You and your spouse started a Colorado business after you married. For years, you’ve both worked to make it a success. Now that you’ve decided to divorce, what happens to the business?
You have some options.
You might be two people who decide you work great as friends but not as a couple. If that’s the case, you can consider remaining business partners and sharing the decision-making and the profits. This is the easiest option, but it doesn’t work for every couple.
If this isn’t a solution in your situation, you have two other options: One of you keeps the business, or both of you sell it.
Either choice requires determining how much the business is worth. To do so, an expert who is a neutral party is hired to establish its value.

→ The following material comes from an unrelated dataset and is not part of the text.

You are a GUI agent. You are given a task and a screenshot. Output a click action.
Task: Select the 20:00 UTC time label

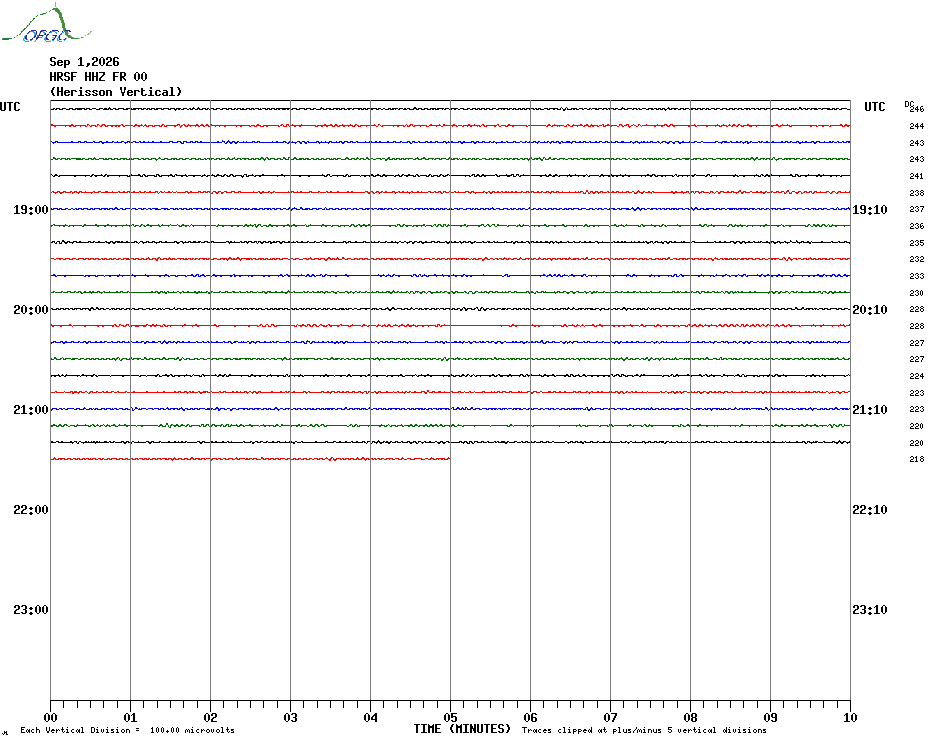tap(31, 310)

The spouse who has been running the day-to-day operations often wants to hold on to the business. It that applies in your case, you can begin discussions with your soon-to-be ex about buying their half of the business. This is what typically happens in a divorce, and it has tax benefits. The purchase of shares in a divorce isn’t a tax burden to either party.
If you don’t have enough cash to buy half of the business, a structured settlement can be arranged to allow the acquisition to be paid off over time.
The third option is to sell the business with both parties sharing the proceeds. A benefit is that you have a clean break where the business in concerned. A drawback is that selling a business can be a lengthy process and can draw out the divorce, and another is that you might have to continue working together under tense circumstances.
Whatever option you choose, you’ll want to involve your divorce attorney and your business attorney to guide you through the process.